To-do item: Rewrite the part of the records that opens with the line containing "Identify the location" and closes with the line containing "(414, 234)." as a JSON list of strings, one string per line, skipping blank lines. Leave the pictures out.

Excerpted records:
[Start of Attachment]

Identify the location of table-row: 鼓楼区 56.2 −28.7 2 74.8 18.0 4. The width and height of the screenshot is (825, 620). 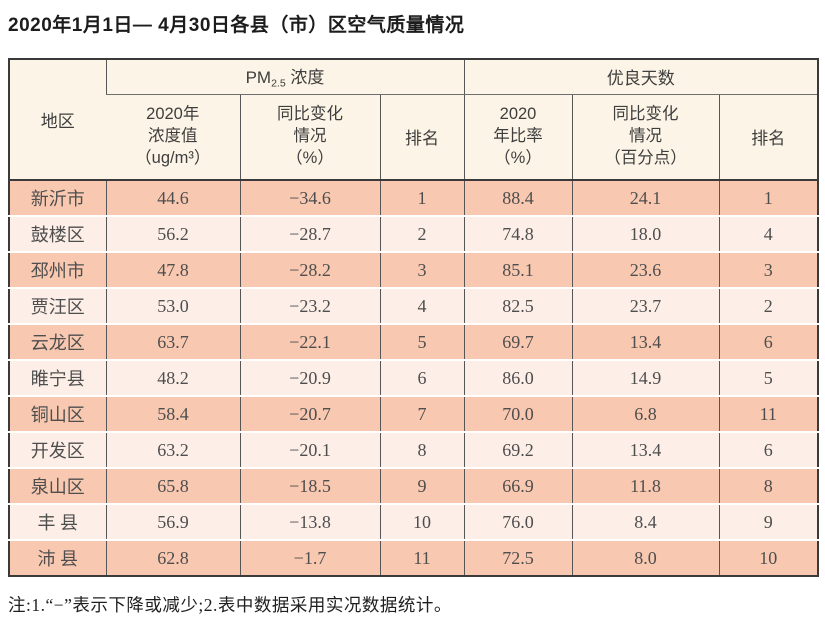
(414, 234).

[End of Attachment]
[Start of Attachment]

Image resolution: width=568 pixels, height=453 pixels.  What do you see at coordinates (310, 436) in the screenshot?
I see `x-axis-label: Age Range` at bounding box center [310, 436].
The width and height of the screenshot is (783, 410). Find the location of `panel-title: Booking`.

[End of Attachment]

Result for this task:
[
  "Identify the location of table-row: 鼓楼区 56.2 −28.7 2 74.8 18.0 4. The width and height of the screenshot is (825, 620). ",
  "(414, 234)."
]